(Saved data entries)
■ ■ ■ ■ ■

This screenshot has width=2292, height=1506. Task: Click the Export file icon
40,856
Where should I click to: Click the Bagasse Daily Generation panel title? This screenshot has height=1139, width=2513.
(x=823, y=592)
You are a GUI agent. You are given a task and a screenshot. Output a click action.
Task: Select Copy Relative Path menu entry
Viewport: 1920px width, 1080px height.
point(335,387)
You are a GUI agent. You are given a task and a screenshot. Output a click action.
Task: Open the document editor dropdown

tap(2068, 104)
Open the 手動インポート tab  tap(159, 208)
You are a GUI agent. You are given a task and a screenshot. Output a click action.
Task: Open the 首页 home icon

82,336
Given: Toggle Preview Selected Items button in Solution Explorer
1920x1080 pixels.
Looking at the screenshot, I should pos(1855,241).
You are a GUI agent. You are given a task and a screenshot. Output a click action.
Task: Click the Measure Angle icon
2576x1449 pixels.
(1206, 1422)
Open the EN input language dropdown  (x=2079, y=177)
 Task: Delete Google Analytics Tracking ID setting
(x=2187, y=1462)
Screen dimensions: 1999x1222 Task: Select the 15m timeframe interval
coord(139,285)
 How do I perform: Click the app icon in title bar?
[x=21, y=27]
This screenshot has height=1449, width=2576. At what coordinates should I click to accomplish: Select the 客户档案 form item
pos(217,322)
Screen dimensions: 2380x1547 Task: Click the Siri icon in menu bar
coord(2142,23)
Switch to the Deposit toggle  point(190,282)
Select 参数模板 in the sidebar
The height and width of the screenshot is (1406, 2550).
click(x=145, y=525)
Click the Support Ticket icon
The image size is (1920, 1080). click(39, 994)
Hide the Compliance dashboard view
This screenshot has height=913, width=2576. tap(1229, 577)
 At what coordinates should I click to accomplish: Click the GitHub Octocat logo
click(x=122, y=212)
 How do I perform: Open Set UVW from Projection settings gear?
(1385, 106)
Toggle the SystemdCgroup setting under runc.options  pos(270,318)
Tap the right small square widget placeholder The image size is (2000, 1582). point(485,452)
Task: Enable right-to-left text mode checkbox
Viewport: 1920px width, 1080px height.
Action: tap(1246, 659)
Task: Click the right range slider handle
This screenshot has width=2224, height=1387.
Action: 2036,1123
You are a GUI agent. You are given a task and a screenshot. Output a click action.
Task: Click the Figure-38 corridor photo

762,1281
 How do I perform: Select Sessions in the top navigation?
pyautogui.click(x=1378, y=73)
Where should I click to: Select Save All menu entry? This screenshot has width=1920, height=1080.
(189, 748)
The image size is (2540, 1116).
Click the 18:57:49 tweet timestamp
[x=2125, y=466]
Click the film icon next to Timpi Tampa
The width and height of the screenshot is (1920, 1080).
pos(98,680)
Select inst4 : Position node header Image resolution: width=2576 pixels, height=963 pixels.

■ ■ ■ ■ ■

_Exercise description_
All the lines above should come back exactly as written.

_Answer to the exercise_
This screenshot has width=2292, height=1506. Task: Click the Export file icon
40,856
Where should I click to: Click the Bagasse Daily Generation panel title? This screenshot has height=1139, width=2513.
(x=823, y=592)
You are a GUI agent. You are given a task and a screenshot. Output a click action.
Task: Select Copy Relative Path menu entry
Viewport: 1920px width, 1080px height.
point(335,387)
You are a GUI agent. You are given a task and a screenshot. Output a click action.
Task: Open the document editor dropdown

tap(2068, 104)
Open the 手動インポート tab  tap(159, 208)
You are a GUI agent. You are given a task and a screenshot. Output a click action.
Task: Open the 首页 home icon

82,336
Given: Toggle Preview Selected Items button in Solution Explorer
1920x1080 pixels.
Looking at the screenshot, I should pos(1855,241).
You are a GUI agent. You are given a task and a screenshot. Output a click action.
Task: Click the Measure Angle icon
2576x1449 pixels.
(1206, 1422)
Open the EN input language dropdown  (x=2079, y=177)
 Task: Delete Google Analytics Tracking ID setting
(x=2187, y=1462)
Screen dimensions: 1999x1222 Task: Select the 15m timeframe interval
coord(139,285)
 How do I perform: Click the app icon in title bar?
[x=21, y=27]
This screenshot has height=1449, width=2576. At what coordinates should I click to accomplish: Select the 客户档案 form item
pos(217,322)
Screen dimensions: 2380x1547 Task: Click the Siri icon in menu bar
coord(2142,23)
Switch to the Deposit toggle  point(190,282)
Select 参数模板 in the sidebar
The height and width of the screenshot is (1406, 2550).
click(x=145, y=525)
Click the Support Ticket icon
The image size is (1920, 1080). click(39, 994)
Hide the Compliance dashboard view
This screenshot has height=913, width=2576. tap(1229, 577)
 At what coordinates should I click to accomplish: Click the GitHub Octocat logo
click(x=122, y=212)
 How do I perform: Open Set UVW from Projection settings gear?
(1385, 106)
Toggle the SystemdCgroup setting under runc.options  pos(270,318)
Tap the right small square widget placeholder The image size is (2000, 1582). point(485,452)
Task: Enable right-to-left text mode checkbox
Viewport: 1920px width, 1080px height.
Action: tap(1246, 659)
Task: Click the right range slider handle
This screenshot has width=2224, height=1387.
Action: 2036,1123
You are a GUI agent. You are given a task and a screenshot. Output a click action.
Task: Click the Figure-38 corridor photo

762,1281
 How do I perform: Select Sessions in the top navigation?
pyautogui.click(x=1378, y=73)
Where should I click to: Select Save All menu entry? This screenshot has width=1920, height=1080.
(189, 748)
The image size is (2540, 1116).
Click the 18:57:49 tweet timestamp
[x=2125, y=466]
Click the film icon next to Timpi Tampa
The width and height of the screenshot is (1920, 1080).
pos(98,680)
Select inst4 : Position node header Image resolution: width=2576 pixels, height=963 pixels.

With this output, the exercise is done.